- [Written instruction]
Extend the passage on mediation beyond its last sentence.

- [Text shown]
The mediation then enters the problem-solving phase. During this phase, the mediator may hold one or a series of private meetings or “caucuses” with each party. The mediator shuttles between the parties, probing each side’s position, asking questions, assessing the merits of each argument, narrowing the issues, by identifying what is important and what is expendable, and exploring alternative solutions. The mediator may request additional documents from participants in an effort to understand the case from each side’s perspective. At the same time, he or she works to defuse any hostility, in part by re-framing the issues in objective language acceptable to both sides.

The mediator will usually discuss settlement proposals with each side and may give guidance to the parties if the position taken by one or other seems unreasonable or inappropriate. If the mediation involves many parties, it is more likely that the mediator will be asked to propose a settlement. Once a “reasonable” offer is on the table, it becomes the basis for negotiation. If the parties are having difficulty coming to agreement, the mediator may request more private caucuses to help bridge the gaps.

Once the case is settled in a way that is agreeable to all sides the mediator and/or the parties will draft a document spelling out the agreement and stipulating how it will be implemented. Since the mediation is non-binding until agreement is confirmed, a proposed settlement may be rejected by either side. If this occurs, the side objecting to the settlement may consent to work towards a new settlement, or it may give up and proceed to arbitration or litigation. It is important to note that mediation often leads to a more durable agreement because the agreement has been achieved by the parties themselves.

If both sides agree to, and sign, a settlement agreement at the conclusion of the mediation, the parties are bound to uphold that agreement. The settlement agreement is a contract and an action for breach of contract may be brought if it is not performed on either side. If litigation is pending, it may be possible in some legal systems for the settlement to be lodged with the court (or expressed in the future as a judgement by consent or arbitration award) so that it may be enforced without requiring a separate action for breach of contract.

Confidentiality

Private meetings with the mediator are considered “privileged and confidential” in many jurisdictions, so the parties are free to confide in the mediator about the strengths and weaknesses of their cases and to disclose information not communicated in joint session. Thus, as part of the caucus phase, the mediator must make clear what information he or she would like to divulge to the other side and how that information will be conveyed.

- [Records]
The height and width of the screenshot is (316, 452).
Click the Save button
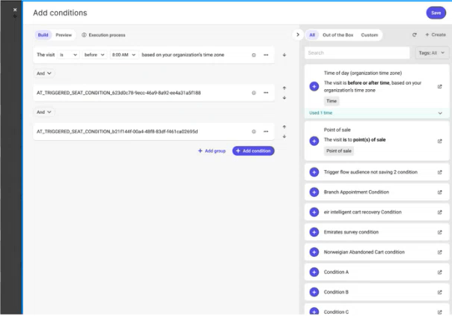coord(436,13)
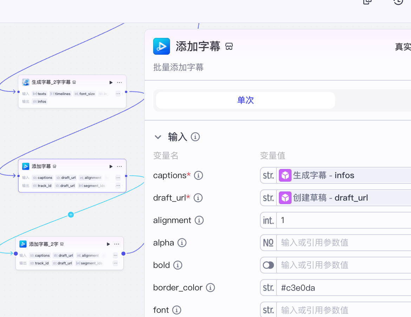The height and width of the screenshot is (317, 411).
Task: Click info icon beside draft_url variable
Action: pos(198,198)
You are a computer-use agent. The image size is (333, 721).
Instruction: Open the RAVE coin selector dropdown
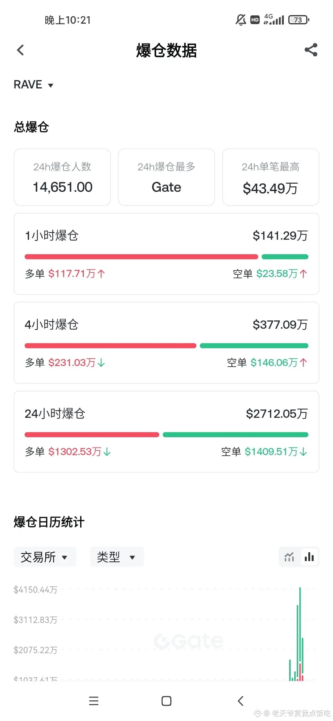(x=34, y=85)

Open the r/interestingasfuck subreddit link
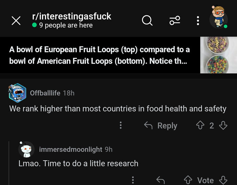coord(71,16)
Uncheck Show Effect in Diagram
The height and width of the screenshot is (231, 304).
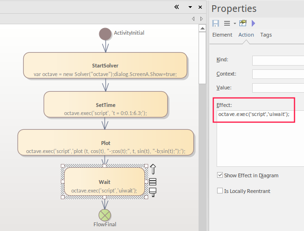point(219,175)
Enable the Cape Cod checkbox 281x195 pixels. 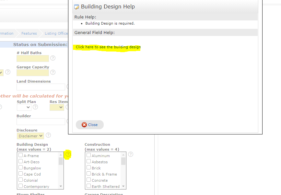tap(21, 174)
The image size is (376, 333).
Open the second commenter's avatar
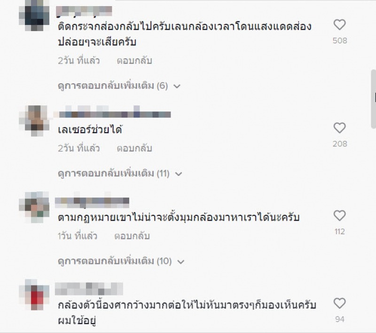34,120
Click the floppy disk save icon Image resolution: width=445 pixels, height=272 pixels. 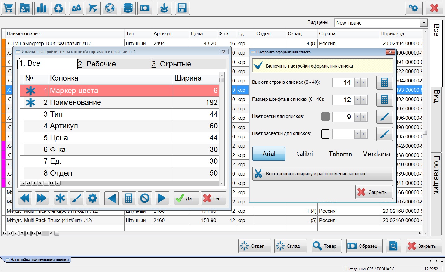(x=182, y=8)
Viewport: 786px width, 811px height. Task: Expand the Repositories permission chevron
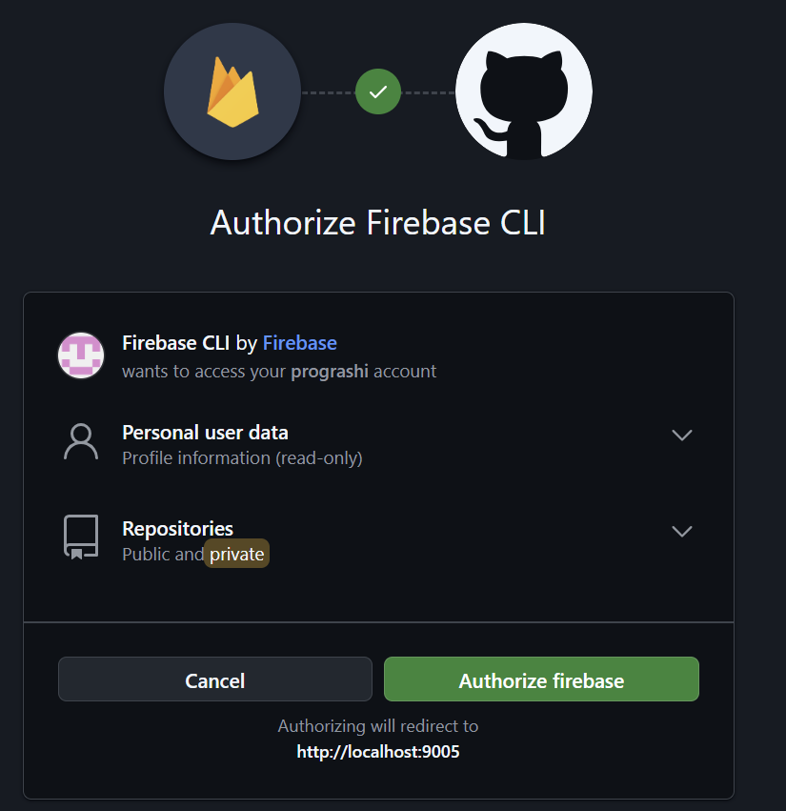click(681, 531)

- [Response to the task]
The parties may wish to execute confidentiality agreements prior to mediation. The extent to which these are effective and will ensure privilege in legal proceedings will depend on the local law. Some dispute resolution organisations have sample confidentiality agreements that parties may use for this purpose. Parties can adopt these agreements or amend them. They cover issues such as assuring confidentiality of conversations between parties, prohibiting transcription of proceedings, requiring that all documents be returned to the originating party and prohibiting the mediator from serving as a witness, consultant, expert or arbiter in any action related to the matter. All parties, lawyers, mediators, and others privy to the mediation should agree in writing to any confidentiality rules.

In some jurisdictions it may not be possible to protect everything disclosed during a mediation from subsequent disclosure in court proceedings. Information used during a mediation can also become public. If, for example, the information is subpoenaed by a third party in unrelated legal proceedings. In rare instances in the USA mediators have been compelled to disclose information from a mediation when the facts have been deemed to involve overriding public interest or health and safety. Communications can also be disclosed if the parties and the neutral agree in writing to allow disclosure or the communications have already been made public.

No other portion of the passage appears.